A new online database created by World Resources Institute (WRI) and Big Room Inc. will allow companies and consumers to compare claims between different environmental certifications for food and consumer products, according to a press release.
The 2010 Global Ecolabel Monitor’s aim is to make it easier for companies and consumers to reduce their environmental impact by allowing them to more easily compare different environmental standards.
According to the site, WRI and Big Room Inc. invited more than 340 ecolabels in 42 countries to complete a survey of 66 questions ranging from certification criteria to funding sources. More than 113 ecolabel programs participated in the survey while more than half, including some prominent labels, could not be reached or elected not to participate when asked about certification requirements.
Credibility is a concern for companies and products entering the green marketplace.

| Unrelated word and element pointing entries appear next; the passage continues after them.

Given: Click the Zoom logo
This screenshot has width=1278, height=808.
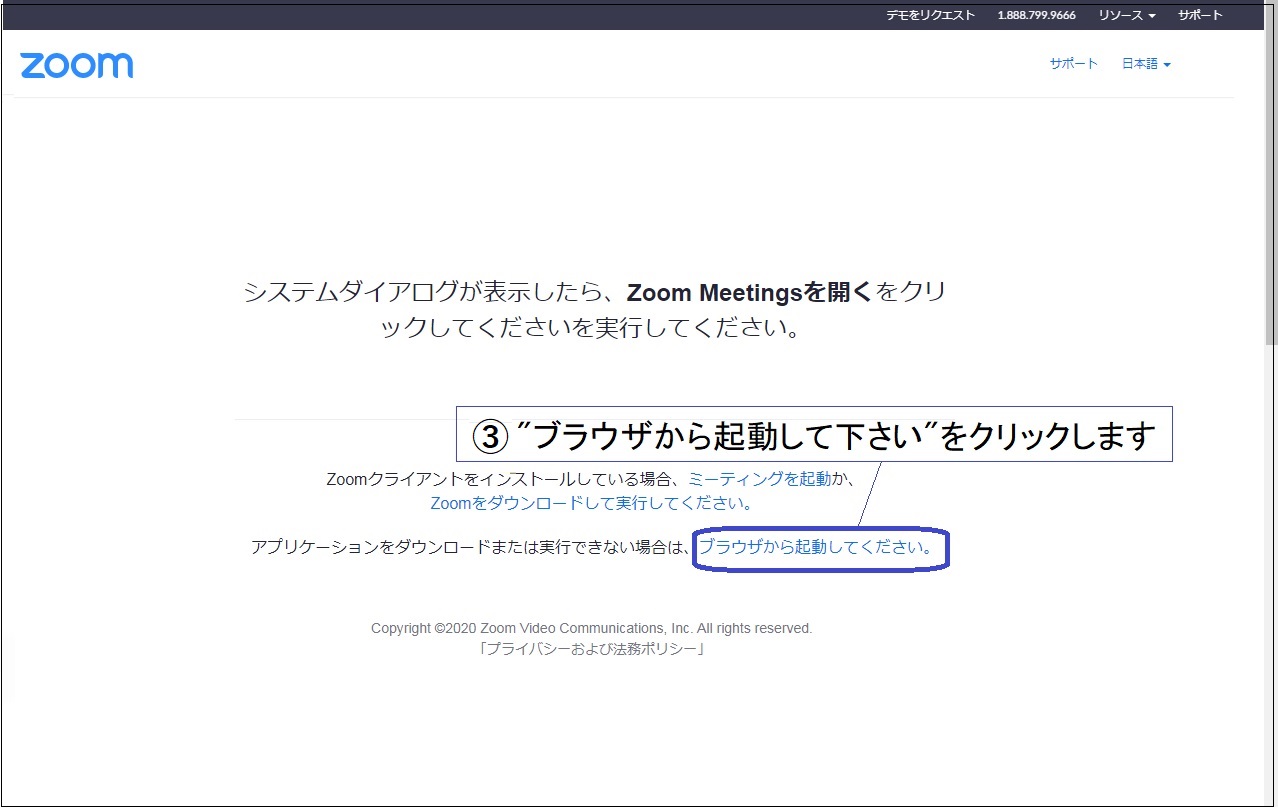Looking at the screenshot, I should point(76,65).
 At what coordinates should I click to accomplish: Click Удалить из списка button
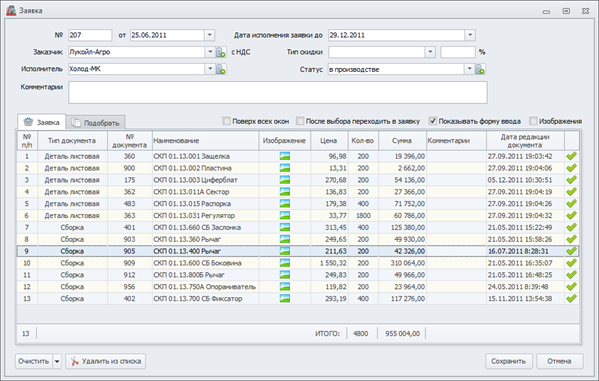[105, 361]
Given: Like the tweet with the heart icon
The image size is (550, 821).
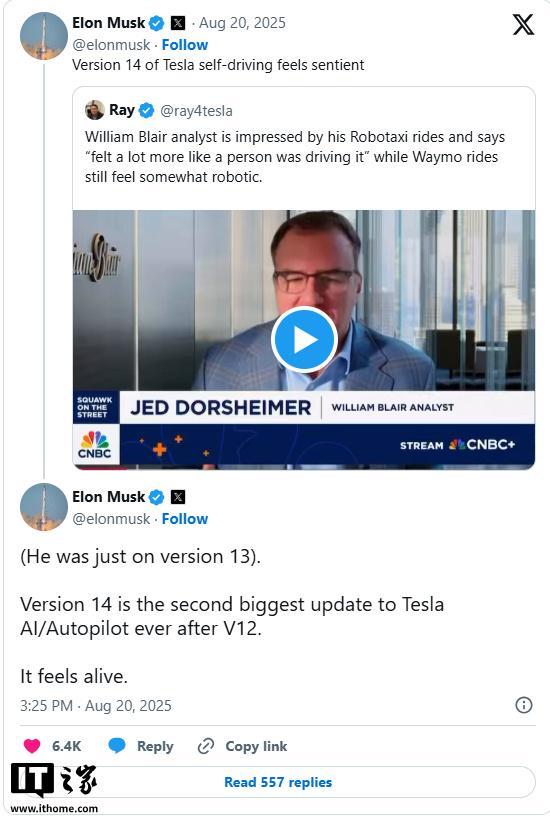Looking at the screenshot, I should click(32, 746).
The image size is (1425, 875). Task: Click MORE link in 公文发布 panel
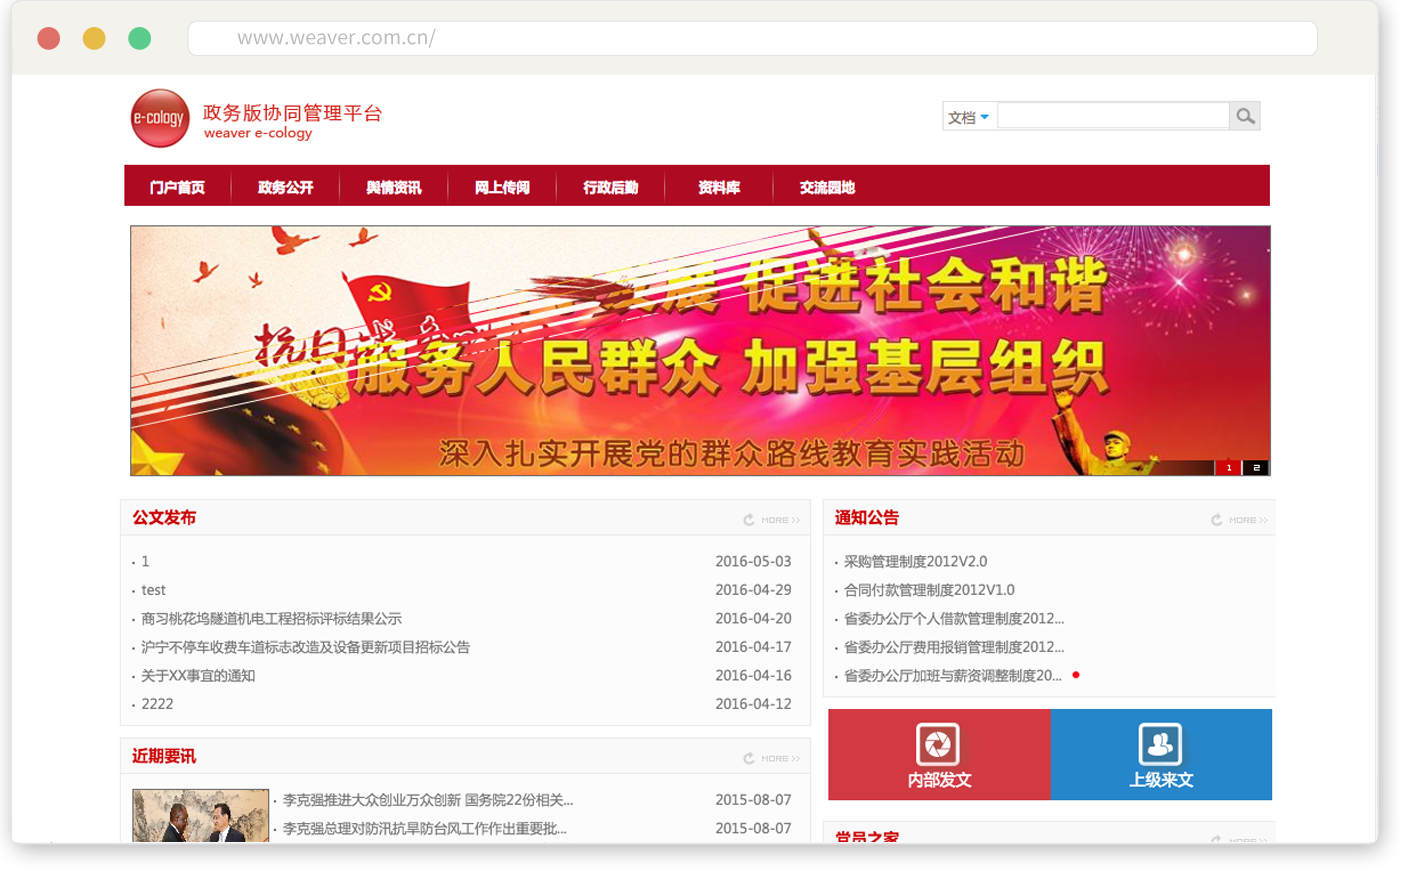coord(780,520)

A lack of transparency about an ecolabel can cause consumer confusion or even backlash.
According to WRI, 92 percent of the programs surveyed require some verification before they award the ecolabel, compared to those requiring registration but no certification up front. Of those requiring certification, 66 percent require third-party certification in order to avoid perceived or real conflicts of interest.
According to the press release, programs run by non-profits generally have more rigorous requirements, such as site visits, audits and third party certifications. Organizations, such as the ISEAL Alliance, have implemented codes of good practice for standard setting, measuring environmental or social impacts and performance as well as compliance verification.
Less than a third of the ecolabels surveyed regularly monitor environmental and social impacts of their certification, while more than 21 percent of ecolabels have developed plans to study impacts for the first time. This trend is expected to grow as companies become more concerned about the credibility of the certifications they seek.